Le mouvement anarchiste autonome à repris certains éléments justes de ces conceptions. Il a repris également des éléments issus du maoïsme, telle que les zones libérées ou des tactiques de la guérilla. Mais il a fait d’éléments tactiques des fétiches stratégiques. Les zones libérées, temporaires, bases d’appui, ont été transformées en ZAD, possessions stratégiques, tandis que la tactique de la guérilla est devenu le moyen d’action principal. Le postulat de départ étant que toute manifestation, sous les bonnes conditions, peut devenir une insurrection révolutionnaire. Ce lyssenkoïsme manifestant se base sur des conceptions fausses. Quand bien même la police serait bousculée, chassée, cela n’en serait pas pour autant la révolution. Elle demande d’autres préalables qu’une simple victoire tactique. La possibilité notamment de pouvoir démolir exercer la réalité du pouvoir. Nous pensons que c’est pour réussir à réaliser ces tâches que nous avons besoin d’une organisation, qui est le Parti Communiste Révolutionnaire. Organisation dont la construction est notre préoccupation principale.

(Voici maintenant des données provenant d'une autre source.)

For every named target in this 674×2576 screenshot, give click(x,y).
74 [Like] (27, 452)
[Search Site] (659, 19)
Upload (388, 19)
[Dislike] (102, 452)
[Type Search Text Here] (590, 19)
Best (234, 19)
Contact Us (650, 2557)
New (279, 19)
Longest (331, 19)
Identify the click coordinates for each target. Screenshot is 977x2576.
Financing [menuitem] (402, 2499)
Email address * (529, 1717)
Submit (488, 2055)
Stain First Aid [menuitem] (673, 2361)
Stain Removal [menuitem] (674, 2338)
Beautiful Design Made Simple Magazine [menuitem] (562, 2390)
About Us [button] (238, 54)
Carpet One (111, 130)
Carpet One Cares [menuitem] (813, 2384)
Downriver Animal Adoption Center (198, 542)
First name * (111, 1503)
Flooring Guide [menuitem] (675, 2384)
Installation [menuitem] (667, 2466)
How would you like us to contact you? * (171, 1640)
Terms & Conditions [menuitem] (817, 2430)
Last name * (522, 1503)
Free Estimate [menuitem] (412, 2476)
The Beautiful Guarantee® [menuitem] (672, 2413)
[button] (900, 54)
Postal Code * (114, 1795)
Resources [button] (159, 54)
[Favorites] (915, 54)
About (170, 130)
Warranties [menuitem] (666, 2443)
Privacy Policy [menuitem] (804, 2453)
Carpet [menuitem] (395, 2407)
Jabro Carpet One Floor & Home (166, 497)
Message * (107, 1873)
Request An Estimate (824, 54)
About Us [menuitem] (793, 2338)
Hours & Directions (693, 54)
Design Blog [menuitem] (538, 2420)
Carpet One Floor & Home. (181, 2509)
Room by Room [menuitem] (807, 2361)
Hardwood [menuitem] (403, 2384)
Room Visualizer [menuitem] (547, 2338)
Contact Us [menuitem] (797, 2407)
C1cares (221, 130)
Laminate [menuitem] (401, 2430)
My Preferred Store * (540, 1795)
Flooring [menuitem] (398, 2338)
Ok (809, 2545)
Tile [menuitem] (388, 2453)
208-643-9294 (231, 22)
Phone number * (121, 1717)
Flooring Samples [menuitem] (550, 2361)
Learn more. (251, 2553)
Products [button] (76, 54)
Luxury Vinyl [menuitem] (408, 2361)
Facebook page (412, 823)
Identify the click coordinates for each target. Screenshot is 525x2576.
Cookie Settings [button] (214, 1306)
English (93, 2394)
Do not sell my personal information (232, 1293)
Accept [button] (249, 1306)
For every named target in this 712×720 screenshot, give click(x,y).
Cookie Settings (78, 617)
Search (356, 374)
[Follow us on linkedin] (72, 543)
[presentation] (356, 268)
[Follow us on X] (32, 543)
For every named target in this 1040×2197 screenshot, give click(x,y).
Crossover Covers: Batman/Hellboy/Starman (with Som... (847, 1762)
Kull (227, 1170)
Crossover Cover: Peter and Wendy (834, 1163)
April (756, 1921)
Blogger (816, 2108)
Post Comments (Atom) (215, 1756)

Ces groupes cristallisent parfois des critiques acerbes. Une partie se justifie, mais certaines méritent d’être écartées. Il existe, pour une part de ceux qui pratiquent l’action dite autonome, une tendance à agir de manière parasitaire par rapport aux mouvements. Cela passe par le faire de transgresser de manière constante et consciente le consentement des manifestants et des manifestantes, en les considérant uniquement comme des protections, ou comme de la chair à canon. Cette pratique est justifiée par des procédés rhétoriques plus ou moins nauséabonds, avec un mépris plus ou moins constant pour les espaces de prise de décision démocratiques. Cette tendance existe, c’est un fait avéré, mais reste extrêmement minoritaire. De plus, la création du « cortège de tête » en a neutralisé les aspects les plus néfastes, en structurant les manifestations en fonction du degré d’acceptation de la violence de la part de ses participants et participantes.

Le cortège de tête a été une nouveauté apparue à partir de 2016. Alors que, par le passé, les affrontements étaient en queue de cortège, ils se sont déplacés en avant de celui-ci. Alors qu’ils étaient l’apanage de petits groupes, opérant le plus souvent en marge, ces cortèges sont devenu des points de ralliement. En stratifiant les cortèges en fonction de l’acceptation de la violence, ils permettent, in fine, que chacun trouve son compte. Ceux qui sont dedans acceptent tacitement de participer de manière active ou passive aux affrontements avec la police. Il n’est pas possible de faire semblant d’ignorer ce fait.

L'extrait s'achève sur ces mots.